» **Selected text**
There are many more candidates for this list. Still, the three above have to rank at the top.
One thing is certain: (with apologies to Winston Churchill), never in the course of human history has so much been said conveying so little.
1. Any list of meaningless words for 2016 has to start out with this one: "#NeverTrump". Think about it. How many times did you hear about the Never Trump movement among Republicans? How many stories did we watch on TV in which some reporter or another told us about the massive civil war in the GOP and about how Republicans would never be able to coalesce around Trump's candidacy? First we heard how the primary voters would reject Trump. Then we got all those stories about how the GOP convention would ultimately blow up and not select Trump as the nominee. Then we got an avalanche of stories about how this or that GOP bigwig would vote for Hillary or not vote etc. There were plenty of Republicans in DC who thought that their opinions would sway may others. Just think of the ever-pompous George Will who announced that he was leaving the GOP because of Trump. He may have brought Mrs. Will along with him, but that was about it. Then there were the self proclaimed protectors of conservatism like Bill Kristol who pushed for another candidate like David French to come forward only to be more ignored than rejected. The truth is that the Never Trump movement has been perhaps the most hyped yet most ineffectual political movement of 2016.

» **Task to complete**
Continue the text on the meaningless words of 2016 from its last sentence, with the next entry on the list. The listing that follows is separate material, unrelated to the text on the meaningless words of 2016.

» **Provided data**
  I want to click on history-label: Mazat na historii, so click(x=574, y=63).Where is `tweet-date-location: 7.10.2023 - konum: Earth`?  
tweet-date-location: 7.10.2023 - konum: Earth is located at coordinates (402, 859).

» **Final answer**
2. Another of the most meaningless group of words of the campaign has been "When they go low, we go high." This was something that Michelle Obama had said and that Hillary Clinton and her surrogates then adopted. Hillary talked about going "high" in between calling Trump a racist, a misogynist, and an Islamophobe, who fomented violence by his supporters and then calling those who plan to vote for Trump a basket of deplorables or worse. Hillary and her supporters called Trump every name in the book and a few that the publisher of that book thought were too terrible to print. The same people who nearly fainted when Trump used the slogan "America First" because 80 years ago an isolationist group adopted that same slogan and opposed American entry into World War II, thought nothing of falsely calling Trump a Nazi, Hitler, a fascist, or a supporter of the KKK. Somehow, they never "went high" even though they spoke about it all the time.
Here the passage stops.